## begin Extracted text
Or does it? Well, basically, is this supposed to refer to the original name, or to the however-many times renamed version? When would it make a difference? Well, this is a DEFINE statement; the statement may have been entered directly in the code, or it may have been inserted by a macro use. If it was inserted by a macro use, then we can consult that text in the standard that I read earlier to understand what the name is supposed to mean. The name inserted by a macro use, what's it supposed to refer to?
Well, "if a macro transformer inserts a binding for an identifier" is one case; the other case is the macro transformer "inserts a free reference to an identifier". So in order to determine, we have to figure out which of these is at work. Are we inserting a new binding for an identifier, or are we inserting a free reference to an existing identifier?
Because if it's the first, then the identifier needs to be renamed to avoid conflicts with other uses of that same name. If it's the second, then it needs to refer to the original meaning of that name. In this case, in top-level definitions, these are sort of opposite behaviors. Whereas in the more normal case where you're not redefining existing top-level keywords, there's no such confusion. Either this is a binding added by the macro, or it's not. But at top level, we get to this fine print here, that DEFINE at top level may or may not introduce a binding, see this other section. Well we'd better look at that.
Top level versus internal definitions... but the part that they're talking about is... well okay, "at the top level of a program a definition has essentially the same effect as the assignment expression, if the variable is bound." So if the variable's already defined at top level then redefining it is the same as assigning it using the SET! keyword (set, exclamation mark). If the variable is not bound, however, then "the definition will bind the variable to a new location before performing the assignment, whereas it would be an error to perform a set on an unbound variable", like I was describing earlier; however "some implementations of Scheme may use an initial environment in which all possible variables are bound to locations, most of which contain undefined values. Top-level definitions in such an implementation are truly equivalent to assignments."
How is this possible, how could all possible variables be bound to locations, when there are infinite possible names? Well basically it would work as if this were the case and any variable that you use automatically has some location associated with it. So, merely by saying set A equals 2, merely by compiling that statement, the name A has already been assigned a location, which is conveniently available to assign a value.
So, there are some reasons that you might implement it this way. It's sort of the classic Lispy way [where symbols themselves are compound objects with a "value slot" and possibly "function slot"]. My implementation does not take that approach, so I do recognize a difference between the define and the set, so it is an error to set a variable that has not previously been defined.
R: Mhm.
J: I just find it more tidy, more rigorous. That's the interpretation that I've taken all along. But so this is a possibility.
Going back to where we were, "a define at the top level may or may not introduce a binding", this is section 5.2. So, when does a define at top level introduce a binding? Well if you have that other kind of implementation where all names are implicitly bound, then a define at top level will never introduce a binding. But if you have the other interpretation, then a define at top level introduces a binding if the name was not already bound.
## end Extracted text
## begin Entries supplied
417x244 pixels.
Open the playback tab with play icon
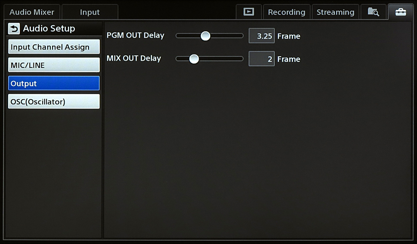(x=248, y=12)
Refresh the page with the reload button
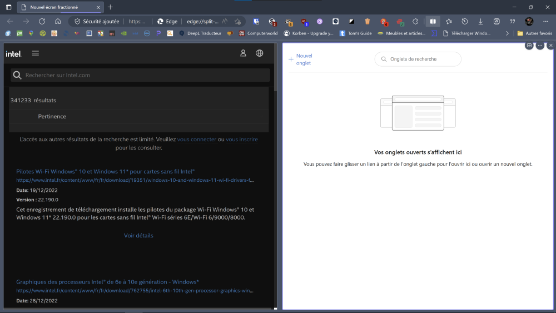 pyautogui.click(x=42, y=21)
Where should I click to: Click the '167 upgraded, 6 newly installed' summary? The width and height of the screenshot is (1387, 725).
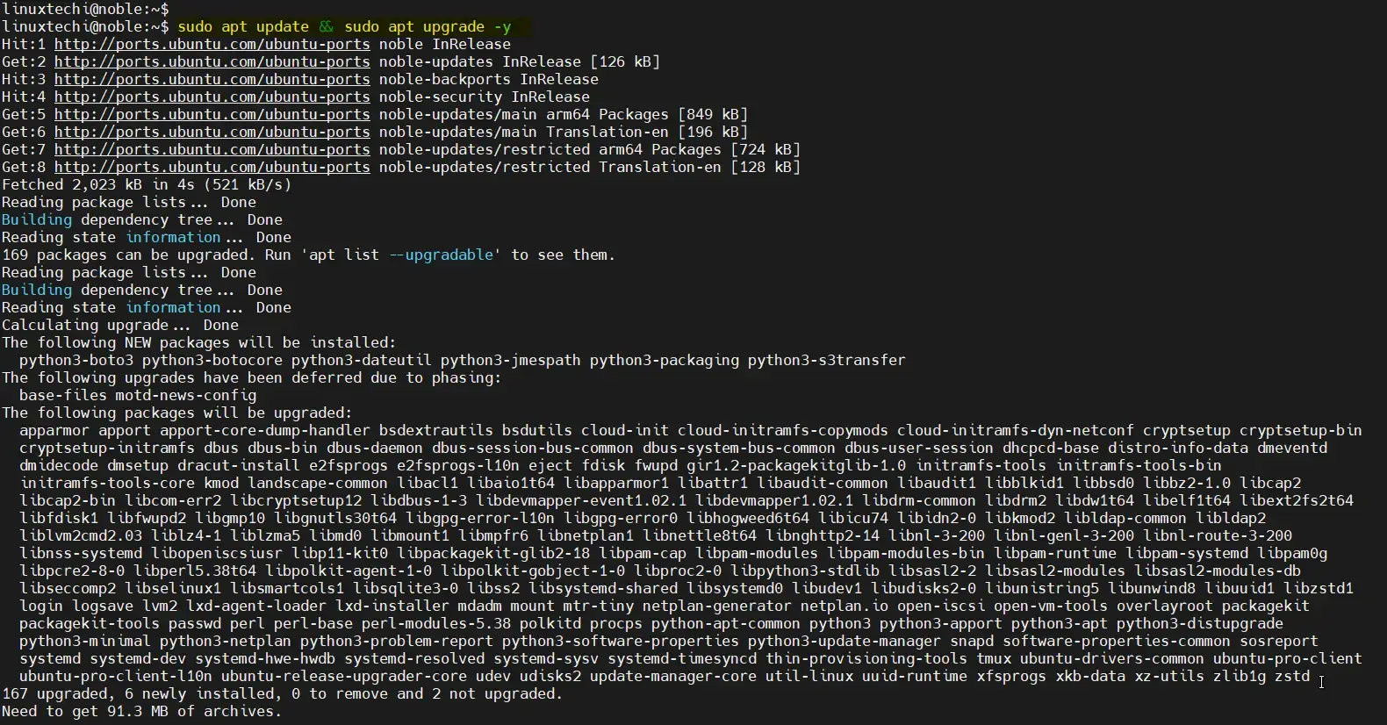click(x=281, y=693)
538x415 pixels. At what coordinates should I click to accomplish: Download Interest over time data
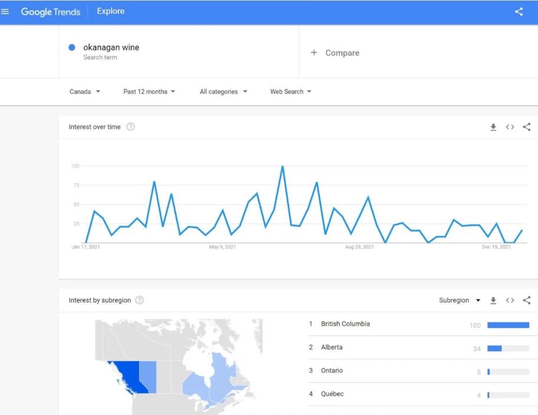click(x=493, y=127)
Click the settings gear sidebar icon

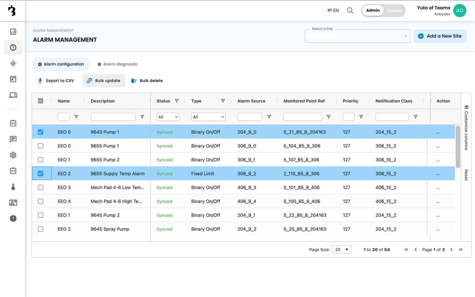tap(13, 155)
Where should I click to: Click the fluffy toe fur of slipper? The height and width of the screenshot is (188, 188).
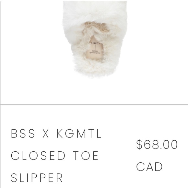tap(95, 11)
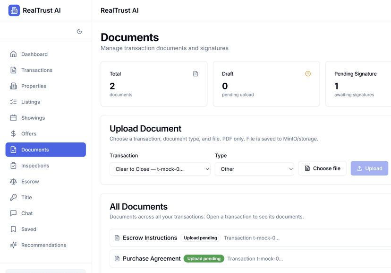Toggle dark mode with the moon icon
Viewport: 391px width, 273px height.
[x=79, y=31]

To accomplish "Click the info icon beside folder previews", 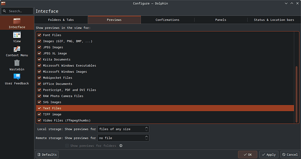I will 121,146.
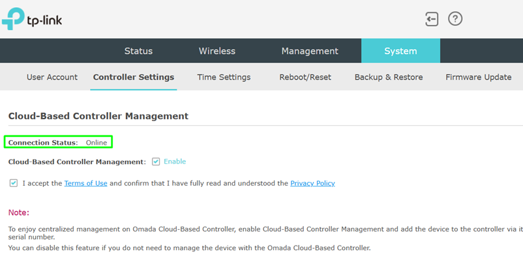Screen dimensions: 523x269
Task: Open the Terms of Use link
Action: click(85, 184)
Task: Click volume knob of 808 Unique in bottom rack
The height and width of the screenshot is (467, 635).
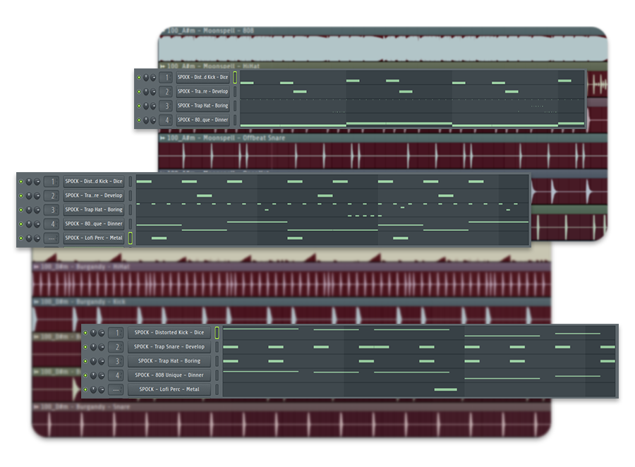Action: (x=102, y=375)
## end Entries supplied
## begin Entries supplied
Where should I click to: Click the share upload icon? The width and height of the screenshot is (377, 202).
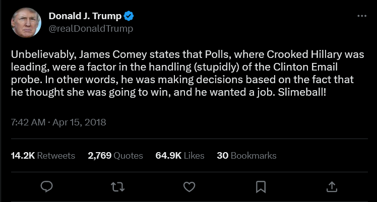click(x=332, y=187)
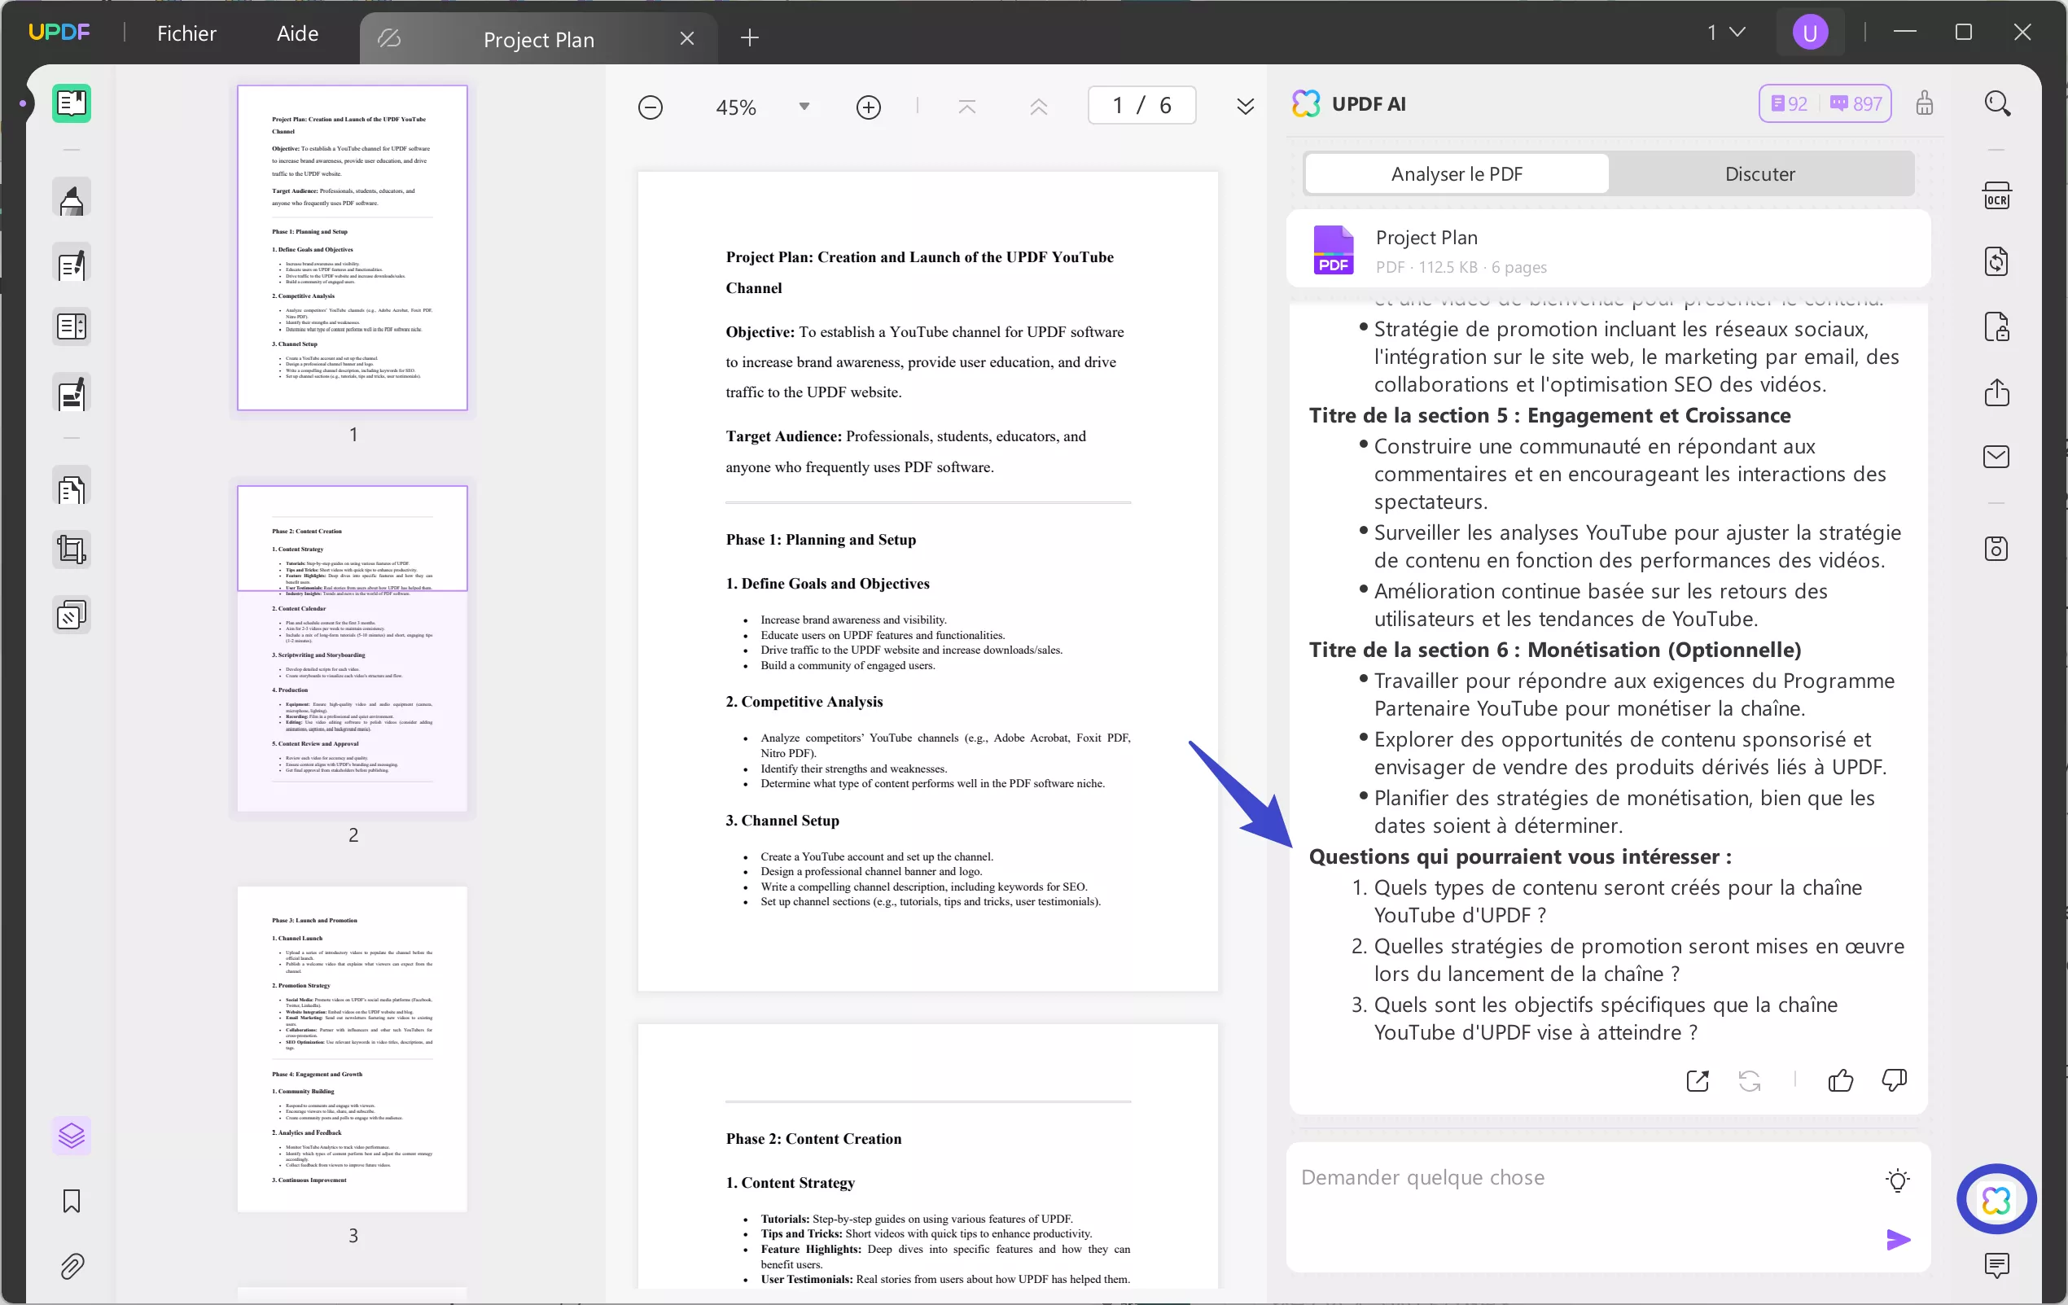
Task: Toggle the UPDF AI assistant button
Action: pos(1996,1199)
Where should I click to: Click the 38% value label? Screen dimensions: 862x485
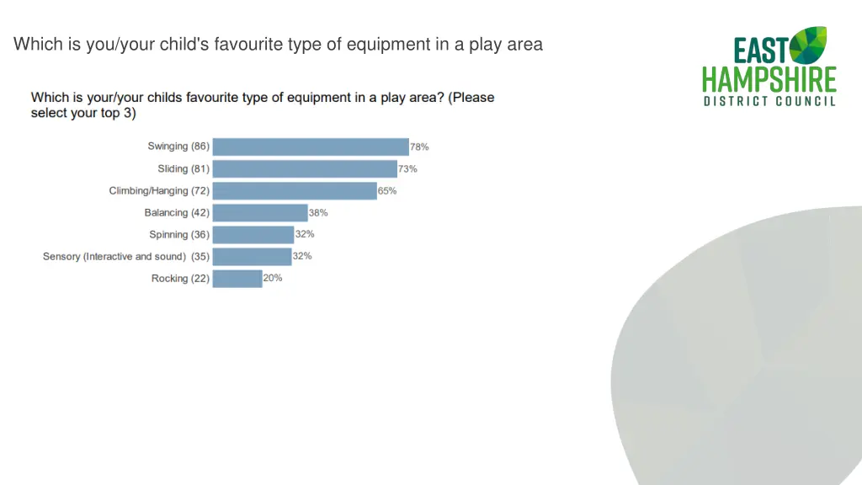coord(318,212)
## end Entries supplied
Exercises to complete
[a] In the discussion of Scheme top-level definitions, why does it matter whether a macro inserts a new binding for an identifier or a free reference to one? Answer in one to three sentences.
[b] Take the discussion of Scheme top-level definitions further, picking up right after its last sentence.

Outputs
[a] If the macro inserts a new binding, the identifier has to be renamed so it does not conflict with other uses of the same name. If it inserts a free reference, the identifier has to refer to the original meaning of that name. At top level these two cases call for opposite behaviors.

[b]
So then the resolution between which of these paragraphs applies depends on whether that variable was already bound at the top level, or whether this is defining a new variable. If it was already defined, then we take the second approach, and so the name refers to the binding that was visible where the transformer was specified, hm... we insert a definition for a name that was already defined, and so the name refers to that top-level variable, that previously existed. Because that's what it meant in the macro's environment of definition. That means then that we do NOT want to use a renamed thing because we want to use a name that will track back to the original name, at the top level.
On the other hand, if the variable was not previously defined, then we're inserting a new binding, much as in a local binding construct, LET or whatever, LAMBDA; if that's the case then the identifier must be renamed to *avoid* conflicts with other identifiers. So if some code coming after this top-level definition inserted by a macro use then defines its own variable of this same name, that needs to not conflict with the name that was inserted by the macro. Because then the macro implementation and the later code are interfering with each other, conflicting over this name. So in this case it *does* need to be a renamed object, so that the interpreter will *not* resolve it to the same variable as the later code.
Okay, so if this is correct so far, then we need to distinguish between these cases based on whether the variable was previously defined at the top level; but as I just said, because of lazy lookup, the compiler's not in a position to know whether the variable is defined at runtime, because it depends on the later code - it depends on what happens between the compilation and the evaluation of that code.(vii) So that, in a word, is the corner that I'm painted into [laughing], even though this seems an incredibly obscure situation of having a top-level macro which inserts a top-level definition, which may or may not be previously defined and depends on the interpreter's interpretation of the standard as to whether all variables are bound to a location!
[both laughing]
So this is why the article isn't out yet.
R: There's the title.
J: The whole sentence!
[ongoing laughter]
R: "In a word," 15 minutes later...
J: Well compared to the first 45 minutes it was a short word.
R: Yeah but you needed all 15 minutes to get to that word.
J: Yes. And so... "and so, my friends..." The question of should this be fishing out the internal name or not... there's some other comment on this situation that I had, if I can find it.
There's too much functionality implemented in here now, it's too hard to find things in the code.
R: Hm. Problem of abundance.
J: "Cop-out", was that the word I used? No... it's not that one...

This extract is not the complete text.